I ceased all hostile activity immediately.

Then there was the business guy that kept walking back to talk to another business guy. I didn't like the fact that he stood in the aisle with his butt wiggling near the side of some other passenger's face. However my attitude toward him softened when a flight attendant snipped at him, "Sir, the seatbelt sign is lit for EVERYONE."

I'm not going to go on and on about how thankless and difficult the job of a flight attendant can be. I don't think that it could be that bad. All jobs present moments of unbearable occupation, discomfort, embarrassment and anger but most of us always do our best to still provide good customer service. Why flight attendants are exempt I'm not sure.

And why do all male flight attendants have the same close cropped, spiky haircuts? I'm sure they're subject to specific grooming standards, but their uniform doesn't consist of battle fatigues; it's polyester slacks and a sweater vest. Despite this I'm convinced they think they're affiliated with some quasi-military force that quips their enemies (their passengers) into submission with lines like, "...the seatbelt sign is lit for EVERYONE."

Anyway, it turns out the business guy in the aisle was talking to his twin. When they got off the plane I watched them walk through the airport. They had the same leather carryon and they were talking on the same model of cellular phone. They both wore the same pricey golf shirts (you know, the ones they buy at the PGA Store that try very hard to look casual but invariably identify the wearer as being a tight-assed WASP). They even had the same paunch in their midsections.

Speaking of fat. A lady with a Scandinavian accent was talking near me. She said, "You never see a fat European. Some of them are plump, but never fat. The only really fat people are here in America."

Hmm.

People in Oregon aren't very good drivers. They actually go the speed limit on the freeways. This is frustrating for a mid-distance commuter like myself. It wouldn't be so bad, but they really don't pay attention to what they're doing. This is not an inaccurate statement. I can prove it.

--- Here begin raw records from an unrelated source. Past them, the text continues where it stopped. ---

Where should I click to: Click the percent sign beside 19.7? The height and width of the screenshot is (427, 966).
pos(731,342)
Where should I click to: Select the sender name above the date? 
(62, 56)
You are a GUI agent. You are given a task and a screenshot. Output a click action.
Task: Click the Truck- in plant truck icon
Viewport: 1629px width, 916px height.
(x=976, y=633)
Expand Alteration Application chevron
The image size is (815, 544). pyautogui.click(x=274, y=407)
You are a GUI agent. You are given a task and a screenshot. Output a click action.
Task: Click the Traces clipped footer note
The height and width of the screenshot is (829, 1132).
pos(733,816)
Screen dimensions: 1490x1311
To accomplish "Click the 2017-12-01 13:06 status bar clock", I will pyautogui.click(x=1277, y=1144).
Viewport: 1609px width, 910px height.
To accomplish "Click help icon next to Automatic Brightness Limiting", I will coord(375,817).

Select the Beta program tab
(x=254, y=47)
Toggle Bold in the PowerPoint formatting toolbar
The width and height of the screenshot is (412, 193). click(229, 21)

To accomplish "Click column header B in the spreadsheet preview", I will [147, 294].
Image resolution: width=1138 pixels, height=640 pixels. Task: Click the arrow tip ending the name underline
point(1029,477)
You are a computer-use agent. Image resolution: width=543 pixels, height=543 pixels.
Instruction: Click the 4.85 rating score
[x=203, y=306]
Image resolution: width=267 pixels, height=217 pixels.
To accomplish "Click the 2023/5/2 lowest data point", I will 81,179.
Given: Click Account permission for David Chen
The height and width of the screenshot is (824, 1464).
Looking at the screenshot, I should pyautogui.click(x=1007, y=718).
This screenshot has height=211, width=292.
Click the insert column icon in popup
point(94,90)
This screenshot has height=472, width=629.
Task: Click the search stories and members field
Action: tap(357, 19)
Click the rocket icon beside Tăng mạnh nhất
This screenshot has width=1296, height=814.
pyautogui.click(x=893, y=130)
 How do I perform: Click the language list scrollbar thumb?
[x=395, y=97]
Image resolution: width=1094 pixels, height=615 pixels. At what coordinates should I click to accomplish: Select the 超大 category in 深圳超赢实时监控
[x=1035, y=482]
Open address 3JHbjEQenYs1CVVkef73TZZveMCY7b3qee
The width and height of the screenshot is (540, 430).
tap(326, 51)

When you are in Salem, Oregon and you are stopped at a light, if the first person in line is from that region he/she is too distracted to notice the light has changed. Someone behind him/her must gently beep a horn to get them to notice the light has changed. I was stranded in the middle of an intersection three times behind three different Salem drivers because of the Oregon Distracted Driver Syndrome (or ODDS).

Still don't believe me?

Well then why does every School Crossing have not one, but two, crossing guards? And why do each of the guards wave huge (I'm talking great big) yellow flags that have the word, "SCHOOL" imprinted in big black letters on them? I watched a tiny little girl cross the street under this kind of protection and I thought I was caught in a scene from, "The Last Emperor".

Something needs to be done about ODDS. The lives of many, many rental cars are at stake.

One last thing: The Oregon State Capital could use some work. It doesn't look finished. It's a broad, simple tower with a flat top that features a huge, golden pioneer. The big golden pioneer has an ax in his hand. You see, there is a law that requires that all historical or governmentally commissioned artwork in the state of Oregon must feature an ax. It's true. Walk around the state capital there and see for yourself.

Anyway, the capital looks more like an IMAX theater than the seat of all legislative power for an entire state.